Apache is frequently used in tandem with the Linux networking environment, making them both invaluable to plenty of web servers. In light of the huge amount of traffic website servers need to handle, it is essential that the Apache software’s performance is optimised to the fullest.
There undoubtedly are physical approaches that can be followed in server optimisation. You can set up dedicated physical servers (computers/machines that specifically serve web pages), distributed servers (computers that redirect you to other dedicated servers to serve page content), etc. But the most logical and economical first step would be to modify the parameters of your Apache software settings to adapt to the kind of load you expect.

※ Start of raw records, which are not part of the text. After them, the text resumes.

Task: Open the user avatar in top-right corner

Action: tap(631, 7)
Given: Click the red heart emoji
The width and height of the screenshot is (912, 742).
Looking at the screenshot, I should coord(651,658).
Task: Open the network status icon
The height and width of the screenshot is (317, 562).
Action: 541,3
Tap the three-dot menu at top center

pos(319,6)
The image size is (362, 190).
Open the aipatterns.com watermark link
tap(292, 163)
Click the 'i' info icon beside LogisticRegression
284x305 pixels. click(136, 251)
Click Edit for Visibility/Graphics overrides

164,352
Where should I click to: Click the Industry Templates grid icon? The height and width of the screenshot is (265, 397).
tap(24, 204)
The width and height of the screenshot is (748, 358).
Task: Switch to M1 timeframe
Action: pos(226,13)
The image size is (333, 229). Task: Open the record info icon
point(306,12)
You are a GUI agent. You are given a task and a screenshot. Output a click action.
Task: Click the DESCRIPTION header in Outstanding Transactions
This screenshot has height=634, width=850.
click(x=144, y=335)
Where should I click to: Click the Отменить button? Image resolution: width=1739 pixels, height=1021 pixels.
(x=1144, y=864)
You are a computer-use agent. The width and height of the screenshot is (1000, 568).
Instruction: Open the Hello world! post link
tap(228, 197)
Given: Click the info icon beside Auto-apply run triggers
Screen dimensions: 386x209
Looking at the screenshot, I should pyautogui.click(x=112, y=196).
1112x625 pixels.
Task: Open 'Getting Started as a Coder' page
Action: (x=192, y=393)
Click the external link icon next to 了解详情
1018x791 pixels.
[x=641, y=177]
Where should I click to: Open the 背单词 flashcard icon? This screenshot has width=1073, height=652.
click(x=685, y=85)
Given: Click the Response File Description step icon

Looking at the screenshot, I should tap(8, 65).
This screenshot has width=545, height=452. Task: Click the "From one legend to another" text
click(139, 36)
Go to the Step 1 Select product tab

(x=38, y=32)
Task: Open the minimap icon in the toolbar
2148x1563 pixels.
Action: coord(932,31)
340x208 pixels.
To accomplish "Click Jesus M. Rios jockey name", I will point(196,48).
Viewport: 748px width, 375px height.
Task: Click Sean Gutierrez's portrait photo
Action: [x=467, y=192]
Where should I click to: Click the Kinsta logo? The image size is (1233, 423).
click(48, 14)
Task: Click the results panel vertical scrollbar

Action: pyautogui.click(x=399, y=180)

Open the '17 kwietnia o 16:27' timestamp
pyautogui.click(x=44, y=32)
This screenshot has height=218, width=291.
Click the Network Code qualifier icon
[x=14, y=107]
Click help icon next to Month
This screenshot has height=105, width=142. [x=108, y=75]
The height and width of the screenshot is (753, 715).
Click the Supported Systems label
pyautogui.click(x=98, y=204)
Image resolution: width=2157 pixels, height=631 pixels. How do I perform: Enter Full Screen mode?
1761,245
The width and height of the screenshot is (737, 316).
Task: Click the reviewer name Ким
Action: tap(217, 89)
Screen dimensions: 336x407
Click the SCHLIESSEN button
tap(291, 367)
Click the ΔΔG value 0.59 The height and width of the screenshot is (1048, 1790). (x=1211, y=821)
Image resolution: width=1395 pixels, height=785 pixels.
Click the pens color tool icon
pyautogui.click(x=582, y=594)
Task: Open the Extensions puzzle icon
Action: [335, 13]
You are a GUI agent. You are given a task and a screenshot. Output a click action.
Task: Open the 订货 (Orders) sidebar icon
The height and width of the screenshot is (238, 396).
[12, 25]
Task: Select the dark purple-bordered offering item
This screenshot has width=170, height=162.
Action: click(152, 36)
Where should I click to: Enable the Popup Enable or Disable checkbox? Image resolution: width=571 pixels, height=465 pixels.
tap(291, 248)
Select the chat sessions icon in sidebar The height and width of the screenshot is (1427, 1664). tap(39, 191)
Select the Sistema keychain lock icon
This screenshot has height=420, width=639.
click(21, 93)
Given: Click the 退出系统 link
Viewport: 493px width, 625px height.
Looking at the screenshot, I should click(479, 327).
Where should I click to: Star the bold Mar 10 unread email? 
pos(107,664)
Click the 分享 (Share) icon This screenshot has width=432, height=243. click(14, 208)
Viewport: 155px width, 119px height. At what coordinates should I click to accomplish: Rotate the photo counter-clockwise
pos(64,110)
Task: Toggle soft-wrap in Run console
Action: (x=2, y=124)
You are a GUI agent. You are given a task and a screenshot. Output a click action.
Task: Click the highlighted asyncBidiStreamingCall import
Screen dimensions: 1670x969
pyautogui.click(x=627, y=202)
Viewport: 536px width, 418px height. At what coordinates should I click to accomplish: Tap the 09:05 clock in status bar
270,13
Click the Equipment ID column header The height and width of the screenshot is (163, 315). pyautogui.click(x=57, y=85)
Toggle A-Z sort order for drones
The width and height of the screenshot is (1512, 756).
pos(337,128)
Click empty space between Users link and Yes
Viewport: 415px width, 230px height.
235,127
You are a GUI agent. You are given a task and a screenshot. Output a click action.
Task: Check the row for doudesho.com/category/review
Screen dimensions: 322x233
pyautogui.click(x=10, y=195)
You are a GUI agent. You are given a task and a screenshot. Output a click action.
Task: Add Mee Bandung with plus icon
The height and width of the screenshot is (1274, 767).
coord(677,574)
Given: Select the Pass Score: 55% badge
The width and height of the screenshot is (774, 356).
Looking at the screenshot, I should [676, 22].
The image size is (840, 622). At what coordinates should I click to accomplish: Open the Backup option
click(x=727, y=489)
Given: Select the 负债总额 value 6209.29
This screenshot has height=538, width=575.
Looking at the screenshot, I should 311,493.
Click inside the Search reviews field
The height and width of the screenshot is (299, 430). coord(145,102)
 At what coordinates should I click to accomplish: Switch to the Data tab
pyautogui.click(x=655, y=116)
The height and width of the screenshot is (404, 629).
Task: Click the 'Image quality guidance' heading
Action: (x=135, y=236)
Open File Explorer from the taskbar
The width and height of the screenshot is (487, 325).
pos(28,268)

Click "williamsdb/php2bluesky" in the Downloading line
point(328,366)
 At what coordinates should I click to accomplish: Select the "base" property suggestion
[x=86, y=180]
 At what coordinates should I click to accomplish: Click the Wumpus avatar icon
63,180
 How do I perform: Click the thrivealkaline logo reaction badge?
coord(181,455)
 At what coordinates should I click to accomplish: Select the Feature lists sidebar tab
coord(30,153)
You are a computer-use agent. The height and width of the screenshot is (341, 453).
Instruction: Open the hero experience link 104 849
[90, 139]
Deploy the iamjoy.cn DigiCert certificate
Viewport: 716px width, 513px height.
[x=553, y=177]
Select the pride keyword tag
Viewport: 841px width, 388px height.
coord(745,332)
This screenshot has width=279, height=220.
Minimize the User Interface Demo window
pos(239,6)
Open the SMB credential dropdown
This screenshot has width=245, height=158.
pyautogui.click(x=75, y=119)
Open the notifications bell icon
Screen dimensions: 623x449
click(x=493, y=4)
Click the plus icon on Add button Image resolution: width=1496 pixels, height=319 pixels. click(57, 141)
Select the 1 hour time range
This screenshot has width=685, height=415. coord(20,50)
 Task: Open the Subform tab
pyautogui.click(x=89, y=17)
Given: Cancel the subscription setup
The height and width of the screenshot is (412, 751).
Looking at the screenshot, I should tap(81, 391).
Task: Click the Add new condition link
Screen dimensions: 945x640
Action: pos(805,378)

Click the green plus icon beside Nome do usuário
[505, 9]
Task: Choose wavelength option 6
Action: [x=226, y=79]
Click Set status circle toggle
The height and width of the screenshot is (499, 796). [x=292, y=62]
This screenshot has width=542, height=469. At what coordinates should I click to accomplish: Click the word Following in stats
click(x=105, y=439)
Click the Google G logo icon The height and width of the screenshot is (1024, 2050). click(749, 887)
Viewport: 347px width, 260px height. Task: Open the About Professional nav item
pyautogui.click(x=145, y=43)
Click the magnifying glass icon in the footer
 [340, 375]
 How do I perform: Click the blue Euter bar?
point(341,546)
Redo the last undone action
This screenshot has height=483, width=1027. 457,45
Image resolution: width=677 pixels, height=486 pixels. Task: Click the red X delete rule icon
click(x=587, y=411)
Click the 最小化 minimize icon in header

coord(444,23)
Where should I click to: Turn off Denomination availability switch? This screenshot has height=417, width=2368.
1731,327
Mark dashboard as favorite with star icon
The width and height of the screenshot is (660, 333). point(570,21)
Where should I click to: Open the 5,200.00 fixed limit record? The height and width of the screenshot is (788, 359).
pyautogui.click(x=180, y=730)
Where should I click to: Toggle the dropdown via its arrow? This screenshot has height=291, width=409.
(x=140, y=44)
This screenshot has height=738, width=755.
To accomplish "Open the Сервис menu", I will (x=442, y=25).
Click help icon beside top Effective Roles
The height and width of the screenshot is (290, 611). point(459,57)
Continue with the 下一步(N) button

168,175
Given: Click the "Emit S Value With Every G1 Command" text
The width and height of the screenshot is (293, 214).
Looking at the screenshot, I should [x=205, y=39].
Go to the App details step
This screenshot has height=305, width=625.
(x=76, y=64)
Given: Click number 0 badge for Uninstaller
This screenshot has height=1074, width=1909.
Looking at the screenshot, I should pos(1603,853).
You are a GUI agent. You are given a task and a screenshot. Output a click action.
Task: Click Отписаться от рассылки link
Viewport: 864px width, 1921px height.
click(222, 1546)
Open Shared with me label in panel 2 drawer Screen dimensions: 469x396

Apache’s performance optimisation settings are actually directives in the httpd.conf file.
The Timeout directive handles the amount of time the server is expected to wait before sending a timeout ping (which indicates that the server can’t be reached). The Timeout directive’s actual value is the number of seconds that the server will wait for a response.
The Keepalive directive controls whether to permit continuous connections. These connections entail handling multiple page requests, heavily increasing the traffic your server needs to handle. Putting the Keepalive directive to the ‘on’ setting can increase the speed and ease at which users can access server content. However, it also leads to users staying connected to your server for a much longer time than before, as their connections are, quite literally, ‘kept alive’.
The MaxKeepAliveRequests directive is an extension of the KeepAlive directive. It specifies the number of page requests a single connection can make before dictating that the client needs to connect to the server again. When you set this directive to a high value, clients can stay on the server for a long time, with a lesser chance of the server expelling them.
The KeepAliveTimeout directive deals with continuous connections as well. It determines the amount of time (in seconds) your server will wait for the next page request from a continuous connection before letting it onto the server again. It functions as a sort of temporary ban on continuous connections to reduce server traffic.
Prefork MPM is unlike the directives stated above, as strictly speaking, it isn’t a directive. Instead, it is an Apache module that specifies the number of Apache processes that can be running simultaneously. It also specifies how the processes will manage multiple connections coming into the server. The directives contained inside the MPM module have their unique uses to dictate how the server handles incoming load:
· MinSpareServers: It states the minimum number of idle processes that wait for incoming connections.
· MaxSpareServer: It states the maximum number of idle processes that can run before Apache starts shutting them down.
· MaxClients: The total number of Apache processes that can be running simultaneously at any given time.
Apache is and has always been the most widely used web server software. Moreover, it is free and comes with almost all Linux distros. Being a powerful and versatile software, it can get rather tricky to handle at times, but with the correct tweaks, it can lead to extremely efficient web server performance.